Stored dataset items
· · · · ·

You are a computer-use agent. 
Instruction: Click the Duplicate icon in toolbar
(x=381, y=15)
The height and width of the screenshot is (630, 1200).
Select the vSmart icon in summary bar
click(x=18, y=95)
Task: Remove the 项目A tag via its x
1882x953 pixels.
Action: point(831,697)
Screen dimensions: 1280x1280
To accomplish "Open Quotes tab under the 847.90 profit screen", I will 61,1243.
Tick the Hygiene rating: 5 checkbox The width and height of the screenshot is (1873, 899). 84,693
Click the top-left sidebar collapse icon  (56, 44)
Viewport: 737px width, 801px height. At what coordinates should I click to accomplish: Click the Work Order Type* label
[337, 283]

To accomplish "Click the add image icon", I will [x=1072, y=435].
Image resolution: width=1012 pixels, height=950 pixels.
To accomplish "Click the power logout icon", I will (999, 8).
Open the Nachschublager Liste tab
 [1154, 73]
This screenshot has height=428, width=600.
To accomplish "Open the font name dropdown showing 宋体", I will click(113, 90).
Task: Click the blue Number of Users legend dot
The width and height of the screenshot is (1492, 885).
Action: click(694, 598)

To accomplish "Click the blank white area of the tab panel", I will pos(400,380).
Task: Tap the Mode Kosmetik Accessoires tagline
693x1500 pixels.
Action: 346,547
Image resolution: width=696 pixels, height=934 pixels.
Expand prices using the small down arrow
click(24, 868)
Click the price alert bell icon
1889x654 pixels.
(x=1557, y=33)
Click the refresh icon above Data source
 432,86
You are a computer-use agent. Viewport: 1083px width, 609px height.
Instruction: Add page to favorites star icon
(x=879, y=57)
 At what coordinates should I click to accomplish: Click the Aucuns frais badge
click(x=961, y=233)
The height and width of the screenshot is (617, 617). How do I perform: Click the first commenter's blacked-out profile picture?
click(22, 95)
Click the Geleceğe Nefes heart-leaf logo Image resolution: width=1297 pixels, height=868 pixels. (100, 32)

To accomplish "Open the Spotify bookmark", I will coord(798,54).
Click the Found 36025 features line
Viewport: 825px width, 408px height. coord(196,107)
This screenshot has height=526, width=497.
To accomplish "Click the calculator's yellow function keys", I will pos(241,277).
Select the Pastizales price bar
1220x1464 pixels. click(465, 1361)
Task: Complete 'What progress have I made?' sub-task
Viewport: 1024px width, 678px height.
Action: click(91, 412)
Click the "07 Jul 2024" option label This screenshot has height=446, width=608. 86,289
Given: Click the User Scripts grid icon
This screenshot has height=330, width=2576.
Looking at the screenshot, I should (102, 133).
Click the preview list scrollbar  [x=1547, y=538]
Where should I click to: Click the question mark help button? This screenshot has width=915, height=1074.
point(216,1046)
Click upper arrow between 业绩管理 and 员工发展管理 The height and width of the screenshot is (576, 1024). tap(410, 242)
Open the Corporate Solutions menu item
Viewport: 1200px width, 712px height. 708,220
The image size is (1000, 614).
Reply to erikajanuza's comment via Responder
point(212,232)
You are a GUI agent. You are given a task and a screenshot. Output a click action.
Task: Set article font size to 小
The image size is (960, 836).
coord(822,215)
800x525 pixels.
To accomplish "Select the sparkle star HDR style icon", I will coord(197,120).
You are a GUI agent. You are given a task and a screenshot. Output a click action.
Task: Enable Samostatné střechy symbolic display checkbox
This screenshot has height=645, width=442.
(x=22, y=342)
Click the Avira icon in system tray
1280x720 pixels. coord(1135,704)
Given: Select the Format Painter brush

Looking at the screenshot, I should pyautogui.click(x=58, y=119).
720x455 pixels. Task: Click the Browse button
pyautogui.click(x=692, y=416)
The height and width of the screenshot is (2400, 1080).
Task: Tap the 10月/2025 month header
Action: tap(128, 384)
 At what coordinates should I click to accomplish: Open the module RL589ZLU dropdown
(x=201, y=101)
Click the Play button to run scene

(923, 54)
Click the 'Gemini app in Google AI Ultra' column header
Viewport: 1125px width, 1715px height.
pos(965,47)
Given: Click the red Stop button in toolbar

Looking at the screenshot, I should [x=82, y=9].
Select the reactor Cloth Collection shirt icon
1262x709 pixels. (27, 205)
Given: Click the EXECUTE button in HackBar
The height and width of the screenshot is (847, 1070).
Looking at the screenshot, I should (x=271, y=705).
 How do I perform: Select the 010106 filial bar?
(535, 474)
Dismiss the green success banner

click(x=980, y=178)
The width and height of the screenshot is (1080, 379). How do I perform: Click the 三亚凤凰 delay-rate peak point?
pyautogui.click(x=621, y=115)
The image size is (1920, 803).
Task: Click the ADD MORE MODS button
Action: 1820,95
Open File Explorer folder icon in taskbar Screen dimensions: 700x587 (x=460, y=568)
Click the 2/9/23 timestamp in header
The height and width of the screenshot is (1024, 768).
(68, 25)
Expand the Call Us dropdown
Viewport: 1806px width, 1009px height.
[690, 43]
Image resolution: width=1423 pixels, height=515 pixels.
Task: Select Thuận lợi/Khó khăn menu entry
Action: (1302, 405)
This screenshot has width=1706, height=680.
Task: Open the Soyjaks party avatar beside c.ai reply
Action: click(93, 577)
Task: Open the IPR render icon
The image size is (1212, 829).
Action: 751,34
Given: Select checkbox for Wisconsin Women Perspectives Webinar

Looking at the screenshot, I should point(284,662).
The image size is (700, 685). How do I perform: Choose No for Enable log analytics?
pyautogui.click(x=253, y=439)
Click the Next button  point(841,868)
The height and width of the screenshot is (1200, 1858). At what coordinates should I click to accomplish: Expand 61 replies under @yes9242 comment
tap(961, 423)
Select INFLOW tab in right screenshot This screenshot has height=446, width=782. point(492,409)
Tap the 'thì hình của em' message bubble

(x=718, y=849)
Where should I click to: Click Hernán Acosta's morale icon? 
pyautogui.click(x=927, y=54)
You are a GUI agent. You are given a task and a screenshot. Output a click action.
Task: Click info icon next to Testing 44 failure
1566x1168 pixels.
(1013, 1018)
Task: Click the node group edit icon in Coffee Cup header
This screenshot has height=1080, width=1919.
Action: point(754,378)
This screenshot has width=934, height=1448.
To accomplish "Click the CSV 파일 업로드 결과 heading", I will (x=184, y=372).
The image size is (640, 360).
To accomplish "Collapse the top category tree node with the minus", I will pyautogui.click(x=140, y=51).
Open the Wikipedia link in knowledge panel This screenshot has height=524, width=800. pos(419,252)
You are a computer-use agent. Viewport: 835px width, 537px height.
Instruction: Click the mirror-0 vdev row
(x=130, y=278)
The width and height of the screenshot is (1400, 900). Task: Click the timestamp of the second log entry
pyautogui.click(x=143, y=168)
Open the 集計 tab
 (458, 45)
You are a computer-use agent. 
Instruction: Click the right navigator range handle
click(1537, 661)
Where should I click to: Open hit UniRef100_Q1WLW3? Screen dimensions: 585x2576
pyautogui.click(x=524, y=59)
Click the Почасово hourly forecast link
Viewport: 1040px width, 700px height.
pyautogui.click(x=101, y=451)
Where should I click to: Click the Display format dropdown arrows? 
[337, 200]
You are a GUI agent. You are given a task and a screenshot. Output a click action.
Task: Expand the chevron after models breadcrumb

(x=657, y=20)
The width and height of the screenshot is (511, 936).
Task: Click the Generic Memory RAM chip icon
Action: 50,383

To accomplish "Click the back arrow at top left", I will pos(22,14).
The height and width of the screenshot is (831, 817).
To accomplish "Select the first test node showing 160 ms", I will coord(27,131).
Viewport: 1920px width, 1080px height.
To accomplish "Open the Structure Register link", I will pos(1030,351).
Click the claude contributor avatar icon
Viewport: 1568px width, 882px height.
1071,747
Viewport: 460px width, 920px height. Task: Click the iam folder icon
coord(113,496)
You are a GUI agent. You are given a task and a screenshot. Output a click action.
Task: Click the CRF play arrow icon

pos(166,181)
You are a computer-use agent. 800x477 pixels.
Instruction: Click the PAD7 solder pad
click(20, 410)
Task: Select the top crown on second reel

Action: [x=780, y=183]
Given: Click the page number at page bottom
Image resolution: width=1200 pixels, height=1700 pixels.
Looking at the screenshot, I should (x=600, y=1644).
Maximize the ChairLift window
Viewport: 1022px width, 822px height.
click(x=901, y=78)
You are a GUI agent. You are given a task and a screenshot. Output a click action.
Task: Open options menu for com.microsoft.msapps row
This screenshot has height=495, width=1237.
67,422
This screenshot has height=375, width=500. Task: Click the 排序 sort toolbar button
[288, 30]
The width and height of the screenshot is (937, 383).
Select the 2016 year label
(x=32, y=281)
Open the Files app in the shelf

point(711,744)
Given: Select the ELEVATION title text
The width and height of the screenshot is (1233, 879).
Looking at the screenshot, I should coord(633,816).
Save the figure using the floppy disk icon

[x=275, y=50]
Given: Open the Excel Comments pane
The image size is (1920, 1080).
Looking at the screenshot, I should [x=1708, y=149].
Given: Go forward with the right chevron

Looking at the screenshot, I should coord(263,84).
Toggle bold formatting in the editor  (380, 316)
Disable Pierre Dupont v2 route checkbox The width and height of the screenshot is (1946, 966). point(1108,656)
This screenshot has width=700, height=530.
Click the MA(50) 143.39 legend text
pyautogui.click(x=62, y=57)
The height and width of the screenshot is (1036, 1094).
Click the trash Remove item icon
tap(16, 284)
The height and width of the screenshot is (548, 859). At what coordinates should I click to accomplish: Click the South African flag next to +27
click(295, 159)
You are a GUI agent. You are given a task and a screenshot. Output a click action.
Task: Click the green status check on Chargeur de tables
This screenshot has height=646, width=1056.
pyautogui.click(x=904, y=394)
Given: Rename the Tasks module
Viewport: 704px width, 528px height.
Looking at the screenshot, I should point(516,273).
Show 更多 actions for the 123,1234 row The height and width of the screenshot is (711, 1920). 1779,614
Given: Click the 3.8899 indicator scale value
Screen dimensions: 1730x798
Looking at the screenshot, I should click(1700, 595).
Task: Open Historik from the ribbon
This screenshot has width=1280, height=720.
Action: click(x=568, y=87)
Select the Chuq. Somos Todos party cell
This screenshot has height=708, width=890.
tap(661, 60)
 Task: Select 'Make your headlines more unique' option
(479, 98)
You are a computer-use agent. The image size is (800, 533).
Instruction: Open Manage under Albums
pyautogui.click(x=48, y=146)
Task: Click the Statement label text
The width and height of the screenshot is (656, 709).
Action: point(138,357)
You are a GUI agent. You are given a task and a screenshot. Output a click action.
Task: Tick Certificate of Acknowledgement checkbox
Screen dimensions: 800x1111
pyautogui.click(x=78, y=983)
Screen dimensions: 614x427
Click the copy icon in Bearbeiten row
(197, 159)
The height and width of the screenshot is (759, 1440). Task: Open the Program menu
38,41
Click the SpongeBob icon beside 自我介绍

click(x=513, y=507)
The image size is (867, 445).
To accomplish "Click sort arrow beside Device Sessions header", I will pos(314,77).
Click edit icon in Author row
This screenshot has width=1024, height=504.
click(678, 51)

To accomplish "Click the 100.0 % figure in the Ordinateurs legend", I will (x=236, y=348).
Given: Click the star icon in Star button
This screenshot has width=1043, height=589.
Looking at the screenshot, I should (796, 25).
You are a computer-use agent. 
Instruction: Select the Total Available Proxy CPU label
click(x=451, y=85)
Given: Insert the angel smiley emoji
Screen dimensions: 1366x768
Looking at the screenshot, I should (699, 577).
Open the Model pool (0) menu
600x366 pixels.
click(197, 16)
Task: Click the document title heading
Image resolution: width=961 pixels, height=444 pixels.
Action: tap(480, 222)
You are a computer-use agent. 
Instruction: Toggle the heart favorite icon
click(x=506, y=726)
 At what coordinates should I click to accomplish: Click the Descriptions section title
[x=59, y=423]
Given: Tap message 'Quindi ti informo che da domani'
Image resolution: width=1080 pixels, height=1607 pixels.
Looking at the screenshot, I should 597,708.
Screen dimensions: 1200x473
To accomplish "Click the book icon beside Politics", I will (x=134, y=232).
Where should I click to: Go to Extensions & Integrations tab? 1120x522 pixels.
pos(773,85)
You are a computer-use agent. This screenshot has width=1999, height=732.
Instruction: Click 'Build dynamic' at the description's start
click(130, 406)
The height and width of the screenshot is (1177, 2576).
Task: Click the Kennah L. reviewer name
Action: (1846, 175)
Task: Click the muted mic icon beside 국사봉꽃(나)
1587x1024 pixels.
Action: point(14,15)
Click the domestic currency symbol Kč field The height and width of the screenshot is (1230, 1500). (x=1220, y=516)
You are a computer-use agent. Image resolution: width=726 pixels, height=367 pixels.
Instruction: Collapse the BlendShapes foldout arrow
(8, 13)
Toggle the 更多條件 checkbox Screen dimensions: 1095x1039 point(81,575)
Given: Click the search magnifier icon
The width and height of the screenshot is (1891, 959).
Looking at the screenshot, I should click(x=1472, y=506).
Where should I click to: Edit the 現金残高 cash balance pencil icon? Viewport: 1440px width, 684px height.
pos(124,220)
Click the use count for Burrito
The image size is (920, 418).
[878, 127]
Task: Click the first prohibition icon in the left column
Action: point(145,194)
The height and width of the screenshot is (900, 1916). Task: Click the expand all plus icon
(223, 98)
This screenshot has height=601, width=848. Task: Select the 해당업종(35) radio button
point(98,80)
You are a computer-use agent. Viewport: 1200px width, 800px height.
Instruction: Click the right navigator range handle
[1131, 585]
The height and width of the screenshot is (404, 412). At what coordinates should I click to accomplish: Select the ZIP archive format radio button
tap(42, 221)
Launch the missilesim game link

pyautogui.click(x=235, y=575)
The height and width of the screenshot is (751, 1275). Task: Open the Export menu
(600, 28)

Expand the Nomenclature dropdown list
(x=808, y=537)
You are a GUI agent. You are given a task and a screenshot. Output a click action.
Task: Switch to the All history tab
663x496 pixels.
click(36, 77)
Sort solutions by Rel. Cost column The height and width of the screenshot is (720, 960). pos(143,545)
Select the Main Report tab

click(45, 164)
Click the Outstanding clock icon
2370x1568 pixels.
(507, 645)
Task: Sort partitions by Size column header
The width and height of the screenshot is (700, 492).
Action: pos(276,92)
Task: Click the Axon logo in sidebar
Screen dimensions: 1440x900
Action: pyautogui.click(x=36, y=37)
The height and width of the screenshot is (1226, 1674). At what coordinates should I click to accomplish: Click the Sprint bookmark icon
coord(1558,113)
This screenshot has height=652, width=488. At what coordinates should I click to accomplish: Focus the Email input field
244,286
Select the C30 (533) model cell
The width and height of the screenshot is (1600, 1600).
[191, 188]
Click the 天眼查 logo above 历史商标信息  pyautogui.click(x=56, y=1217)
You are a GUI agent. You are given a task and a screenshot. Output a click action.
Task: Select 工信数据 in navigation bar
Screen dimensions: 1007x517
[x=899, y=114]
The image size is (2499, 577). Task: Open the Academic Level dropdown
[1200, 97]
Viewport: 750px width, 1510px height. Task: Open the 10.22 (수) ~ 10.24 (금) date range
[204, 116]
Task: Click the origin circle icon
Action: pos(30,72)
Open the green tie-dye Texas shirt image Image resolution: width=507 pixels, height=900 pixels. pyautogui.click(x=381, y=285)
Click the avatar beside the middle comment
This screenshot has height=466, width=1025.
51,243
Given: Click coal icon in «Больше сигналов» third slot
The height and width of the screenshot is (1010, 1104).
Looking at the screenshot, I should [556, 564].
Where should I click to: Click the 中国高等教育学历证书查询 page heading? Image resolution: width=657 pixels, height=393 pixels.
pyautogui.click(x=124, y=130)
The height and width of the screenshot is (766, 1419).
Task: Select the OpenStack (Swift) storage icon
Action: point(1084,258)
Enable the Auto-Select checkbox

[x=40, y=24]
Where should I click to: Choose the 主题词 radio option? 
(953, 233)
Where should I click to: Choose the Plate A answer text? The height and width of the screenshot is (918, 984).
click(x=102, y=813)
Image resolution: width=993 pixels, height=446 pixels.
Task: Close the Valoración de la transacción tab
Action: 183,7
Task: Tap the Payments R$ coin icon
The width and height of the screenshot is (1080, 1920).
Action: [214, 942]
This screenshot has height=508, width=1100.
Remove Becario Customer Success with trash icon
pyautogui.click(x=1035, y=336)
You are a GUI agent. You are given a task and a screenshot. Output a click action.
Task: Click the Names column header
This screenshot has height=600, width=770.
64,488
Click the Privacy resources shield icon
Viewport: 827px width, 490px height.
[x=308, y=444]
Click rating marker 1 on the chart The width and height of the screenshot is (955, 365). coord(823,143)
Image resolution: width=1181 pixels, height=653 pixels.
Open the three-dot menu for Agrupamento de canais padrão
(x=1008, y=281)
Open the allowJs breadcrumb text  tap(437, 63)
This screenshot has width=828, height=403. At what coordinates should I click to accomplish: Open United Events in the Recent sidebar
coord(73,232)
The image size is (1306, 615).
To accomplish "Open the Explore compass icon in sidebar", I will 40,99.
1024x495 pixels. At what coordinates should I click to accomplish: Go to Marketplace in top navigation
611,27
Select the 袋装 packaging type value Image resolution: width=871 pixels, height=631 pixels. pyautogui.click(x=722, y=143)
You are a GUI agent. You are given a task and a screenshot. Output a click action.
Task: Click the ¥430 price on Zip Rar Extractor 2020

· · · · ·

**TASK TO COMPLETE**. Find the line with "Image resolution: width=1181" in the data above. Restate it and all later lines word for word, ending with the last line.

**ANSWER SECTION**.
Image resolution: width=1181 pixels, height=653 pixels.
Open the three-dot menu for Agrupamento de canais padrão
(x=1008, y=281)
Open the allowJs breadcrumb text  tap(437, 63)
This screenshot has width=828, height=403. At what coordinates should I click to accomplish: Open United Events in the Recent sidebar
coord(73,232)
The image size is (1306, 615).
To accomplish "Open the Explore compass icon in sidebar", I will 40,99.
1024x495 pixels. At what coordinates should I click to accomplish: Go to Marketplace in top navigation
611,27
Select the 袋装 packaging type value Image resolution: width=871 pixels, height=631 pixels. pyautogui.click(x=722, y=143)
You are a GUI agent. You are given a task and a screenshot. Output a click action.
Task: Click the ¥430 price on Zip Rar Extractor 2020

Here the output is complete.